Depuis ses débuts, la popularité de Djokovic demeura anecdotique, avant de bénéficier dernièrement du quasi-monopole qu’il occupe depuis la retraite de Federer (2022) et l’absence de Nadal (2023), ralliant un nouveau public obnubilé par ses records, et sensible à son origine (non occidentale), sa communauté religieuse (orthodoxe) ou ses choix personnels (antivaccination).

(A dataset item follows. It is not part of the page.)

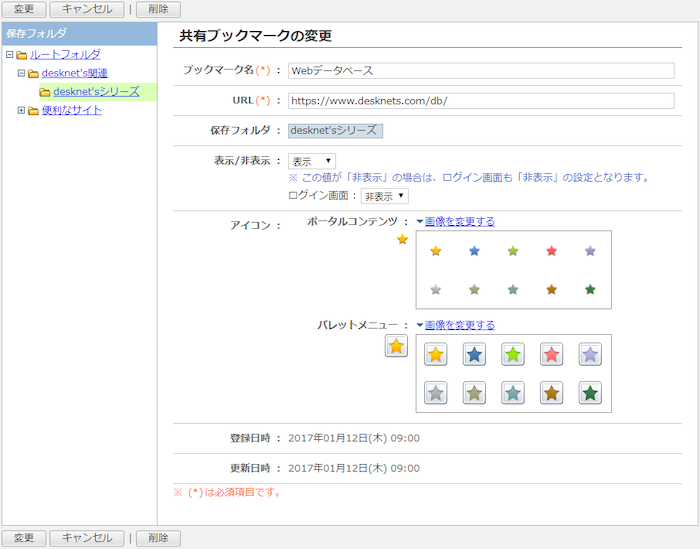Choose the green star portal icon
The image size is (700, 549).
tap(513, 251)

En dernière instance, le débat sur le plus grand tennisman demeure l’apanage non des experts, entraîneurs ou anciens joueurs, mais des spectateurs et des passionnés, si tant est que le sport constitue en premier lieu un spectacle, une forme particulière d’art gestuel et compétitif. Public qui, selon l’applaudimètre des courts, les pages dédiées sur la toile et les réseaux sociaux, comme selon 19 éditions consécutives du vote annuel organisé par l’ATP (2003-2021), aura élu massivement et durablement le Maestro helvétique, dont même la retraite fut aussi chargée d’émotions que riche d’un grand message sportif et humain, celui de la rectitude, du respect et de l’amitié, surtout entre rivaux.
*Rudolf Daher est avocat de profession, ex-professeur universitaire de philosophie, écrivain, essayiste et joueur de tennis, sport dont il est un avide amateur.